Siamo giornalisti e redattori anche noi, per quanto certamente più “modesti” dei colleghi de La Stampa (a cominciare dagli emolumenti…), e capita abbastanza spesso che lettori ci segnalino notizie, fatti, cerchino di inviarci materia cartaceo o informatico. Anche noi siamo abbastanza sospettosi verso i plichi – attesi o inattesi – inviati da “sconosciuti”.
Ma non ci è mai accaduto di ricevere un hard disk.
Non dipende certo dalle nostre dotazioni tecnologiche (qualche computer c’è anche da noi), ma da una considerazione assai più semplice: esistono un numero incalcolabile di supporti informatici, in grado di ospitare anche qualche decina di gigabyte, assai più comodi di un hard disk. Meno ingombranti, pesanti, costosi; più maneggevoli, spedibili, ecc.
Tutti supporti che hanno però un limite invalicabile come “supporto terroristico”: non possono in genere ospitare esplosivo, se non – in alcuni rari casi – 3-4 grammi.
Cosa vogliamo dire?
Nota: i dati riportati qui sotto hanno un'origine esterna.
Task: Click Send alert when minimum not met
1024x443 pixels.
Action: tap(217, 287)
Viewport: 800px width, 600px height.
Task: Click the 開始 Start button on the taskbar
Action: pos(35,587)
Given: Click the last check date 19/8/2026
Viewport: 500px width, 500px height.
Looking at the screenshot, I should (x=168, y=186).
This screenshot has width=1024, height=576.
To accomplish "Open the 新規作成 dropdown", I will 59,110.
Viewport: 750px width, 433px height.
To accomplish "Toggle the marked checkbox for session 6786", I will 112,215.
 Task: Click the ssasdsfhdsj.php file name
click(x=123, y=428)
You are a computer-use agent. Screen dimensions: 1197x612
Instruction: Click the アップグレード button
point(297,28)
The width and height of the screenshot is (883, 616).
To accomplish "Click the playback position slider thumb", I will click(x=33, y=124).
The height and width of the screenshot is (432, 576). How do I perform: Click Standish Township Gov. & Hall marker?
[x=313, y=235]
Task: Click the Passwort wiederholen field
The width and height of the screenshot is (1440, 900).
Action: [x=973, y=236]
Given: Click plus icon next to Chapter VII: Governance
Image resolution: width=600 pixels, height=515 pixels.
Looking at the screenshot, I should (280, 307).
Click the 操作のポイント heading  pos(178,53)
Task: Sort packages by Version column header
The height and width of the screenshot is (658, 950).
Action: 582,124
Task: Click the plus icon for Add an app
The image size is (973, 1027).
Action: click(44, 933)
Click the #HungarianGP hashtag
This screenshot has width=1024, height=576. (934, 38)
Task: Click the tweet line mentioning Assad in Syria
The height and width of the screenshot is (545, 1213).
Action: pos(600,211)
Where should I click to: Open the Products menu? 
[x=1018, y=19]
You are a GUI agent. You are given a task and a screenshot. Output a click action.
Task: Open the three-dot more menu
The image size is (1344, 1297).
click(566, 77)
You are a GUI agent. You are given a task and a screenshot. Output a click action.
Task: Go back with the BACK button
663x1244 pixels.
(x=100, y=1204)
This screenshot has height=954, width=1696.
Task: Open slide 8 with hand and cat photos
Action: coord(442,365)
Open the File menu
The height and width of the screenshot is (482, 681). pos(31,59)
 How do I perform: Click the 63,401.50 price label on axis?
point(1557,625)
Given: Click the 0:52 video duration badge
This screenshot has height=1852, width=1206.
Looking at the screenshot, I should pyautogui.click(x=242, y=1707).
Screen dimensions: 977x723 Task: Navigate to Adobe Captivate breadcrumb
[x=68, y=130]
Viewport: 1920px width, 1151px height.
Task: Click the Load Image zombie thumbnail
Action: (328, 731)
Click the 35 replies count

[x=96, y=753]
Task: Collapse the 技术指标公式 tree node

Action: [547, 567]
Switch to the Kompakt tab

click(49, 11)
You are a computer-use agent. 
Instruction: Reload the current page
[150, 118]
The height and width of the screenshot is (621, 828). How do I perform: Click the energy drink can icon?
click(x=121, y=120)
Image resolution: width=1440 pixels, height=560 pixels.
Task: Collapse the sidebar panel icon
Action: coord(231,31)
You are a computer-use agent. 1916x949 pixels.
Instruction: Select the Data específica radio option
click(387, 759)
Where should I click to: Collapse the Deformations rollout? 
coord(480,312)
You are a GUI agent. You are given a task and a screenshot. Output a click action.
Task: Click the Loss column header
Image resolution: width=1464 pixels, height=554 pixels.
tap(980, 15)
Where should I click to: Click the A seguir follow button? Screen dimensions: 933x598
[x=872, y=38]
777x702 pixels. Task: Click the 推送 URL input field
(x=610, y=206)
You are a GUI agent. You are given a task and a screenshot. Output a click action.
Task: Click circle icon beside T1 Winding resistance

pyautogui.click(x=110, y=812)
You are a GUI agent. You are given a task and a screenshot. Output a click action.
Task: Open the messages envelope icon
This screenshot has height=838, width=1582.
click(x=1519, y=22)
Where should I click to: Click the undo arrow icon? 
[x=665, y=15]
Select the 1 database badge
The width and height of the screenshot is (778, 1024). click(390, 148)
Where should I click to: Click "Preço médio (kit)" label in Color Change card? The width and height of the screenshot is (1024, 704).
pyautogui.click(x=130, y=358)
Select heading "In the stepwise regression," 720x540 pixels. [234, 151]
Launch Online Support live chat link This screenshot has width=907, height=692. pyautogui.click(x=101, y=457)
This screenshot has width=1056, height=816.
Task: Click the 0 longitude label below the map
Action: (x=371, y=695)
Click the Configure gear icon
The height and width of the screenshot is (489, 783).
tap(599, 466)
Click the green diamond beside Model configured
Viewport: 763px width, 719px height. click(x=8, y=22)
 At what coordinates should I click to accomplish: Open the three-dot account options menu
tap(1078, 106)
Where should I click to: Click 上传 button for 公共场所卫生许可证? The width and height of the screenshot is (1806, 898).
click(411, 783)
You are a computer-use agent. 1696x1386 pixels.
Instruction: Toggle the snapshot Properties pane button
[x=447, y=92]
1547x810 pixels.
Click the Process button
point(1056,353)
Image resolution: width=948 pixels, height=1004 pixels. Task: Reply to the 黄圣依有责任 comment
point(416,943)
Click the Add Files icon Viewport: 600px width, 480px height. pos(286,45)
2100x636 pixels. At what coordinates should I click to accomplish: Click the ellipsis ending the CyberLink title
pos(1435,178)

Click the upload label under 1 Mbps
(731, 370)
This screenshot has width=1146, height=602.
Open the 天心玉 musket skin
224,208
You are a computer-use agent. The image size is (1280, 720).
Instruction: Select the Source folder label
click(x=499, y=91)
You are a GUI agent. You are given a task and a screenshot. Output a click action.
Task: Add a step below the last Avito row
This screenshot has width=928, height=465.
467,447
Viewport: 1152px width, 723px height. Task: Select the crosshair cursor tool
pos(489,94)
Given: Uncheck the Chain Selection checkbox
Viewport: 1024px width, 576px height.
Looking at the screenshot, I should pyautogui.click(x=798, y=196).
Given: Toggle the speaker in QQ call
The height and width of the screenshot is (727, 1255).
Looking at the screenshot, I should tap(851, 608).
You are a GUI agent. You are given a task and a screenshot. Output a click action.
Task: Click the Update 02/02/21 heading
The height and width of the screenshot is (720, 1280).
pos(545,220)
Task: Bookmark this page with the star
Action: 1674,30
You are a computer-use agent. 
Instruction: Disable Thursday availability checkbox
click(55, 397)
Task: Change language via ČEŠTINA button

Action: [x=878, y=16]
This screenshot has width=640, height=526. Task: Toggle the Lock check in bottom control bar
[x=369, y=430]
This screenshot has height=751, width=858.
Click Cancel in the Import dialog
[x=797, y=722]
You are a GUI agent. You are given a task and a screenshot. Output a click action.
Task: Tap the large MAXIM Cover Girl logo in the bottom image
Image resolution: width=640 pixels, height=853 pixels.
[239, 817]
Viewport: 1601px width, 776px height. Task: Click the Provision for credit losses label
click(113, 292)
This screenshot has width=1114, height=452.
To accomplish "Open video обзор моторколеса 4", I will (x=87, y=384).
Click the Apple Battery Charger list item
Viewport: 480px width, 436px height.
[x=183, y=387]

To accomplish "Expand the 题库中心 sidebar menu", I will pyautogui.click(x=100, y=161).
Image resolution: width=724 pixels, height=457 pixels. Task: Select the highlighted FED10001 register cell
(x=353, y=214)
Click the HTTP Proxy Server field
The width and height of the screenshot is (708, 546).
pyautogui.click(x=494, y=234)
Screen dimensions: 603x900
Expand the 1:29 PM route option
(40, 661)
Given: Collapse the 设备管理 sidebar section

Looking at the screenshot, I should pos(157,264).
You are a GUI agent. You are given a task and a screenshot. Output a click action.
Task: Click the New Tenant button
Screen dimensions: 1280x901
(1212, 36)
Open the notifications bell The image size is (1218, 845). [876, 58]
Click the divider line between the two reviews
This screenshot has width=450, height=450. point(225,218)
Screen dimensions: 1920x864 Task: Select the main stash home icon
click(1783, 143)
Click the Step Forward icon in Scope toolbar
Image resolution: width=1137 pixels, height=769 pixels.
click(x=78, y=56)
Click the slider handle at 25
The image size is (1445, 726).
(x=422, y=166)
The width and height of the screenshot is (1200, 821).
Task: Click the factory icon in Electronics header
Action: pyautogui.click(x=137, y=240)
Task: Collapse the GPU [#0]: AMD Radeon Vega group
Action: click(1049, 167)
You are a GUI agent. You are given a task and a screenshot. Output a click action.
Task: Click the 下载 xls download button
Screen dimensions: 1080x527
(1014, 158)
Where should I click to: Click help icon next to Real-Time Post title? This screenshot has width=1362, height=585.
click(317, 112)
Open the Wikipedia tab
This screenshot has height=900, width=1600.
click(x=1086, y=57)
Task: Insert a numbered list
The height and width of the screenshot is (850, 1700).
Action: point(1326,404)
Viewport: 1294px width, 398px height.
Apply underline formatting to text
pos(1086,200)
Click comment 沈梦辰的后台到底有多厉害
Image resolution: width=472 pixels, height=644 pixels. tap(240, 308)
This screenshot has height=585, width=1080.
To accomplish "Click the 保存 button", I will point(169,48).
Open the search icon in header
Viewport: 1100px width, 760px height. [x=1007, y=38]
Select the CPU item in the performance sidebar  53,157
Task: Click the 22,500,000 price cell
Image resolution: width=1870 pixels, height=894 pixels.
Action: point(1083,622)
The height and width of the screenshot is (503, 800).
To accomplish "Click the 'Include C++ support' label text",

Che chi ha inviato quel “pacco bomba” non voleva assolutamente “colpire” Massimo Numa o chiunque altro. Voleva invece che il giornalista o l’impiegato che raccoglie la posta si accorgesse immediatamente della “stranezza”; chiamando altrettanto rapidamente la polizia. Insomma: voleva un titolo sui giornali, esattamente del tipo che sono apparsi oggi (“Bomba a La Stampa, poteva uccidere”, “Pacco con hard disk bomba a La Stampa per un giornalista che si occupa dei No Tav”, “Hard disk carico di esplosivospedito a giornalista de La Stampa”, ecc).
La domanda successiva è scontata: titoli del genere sono nell’interesse del movimento No Tav? Ci sembra persino insultante rispondere… In compenso è chiarissimo a chi sia utili. Talmente utili da confezionare un hard disk per “creare la notizia”, che altrimenti non ci sarebbe stata. Sono gli stessi interessi che impediscono ai media – tra cui anche La Stampa e lo stesso Massimo Numa – di rendere pubblico che la Francia deciderà solo nel 2030 se il Tav tra Lione e Torino le interessa ancora; oppure che l’Unione Europea ha deciso di non finanziare più “grandi opere infrastrutturali”.
Quegli interessi, insomma, che stanno facendo dello Stato un servo sciocco ma feroce, agli ordini di un gruppo di costruttori senza nessuno scrupolo.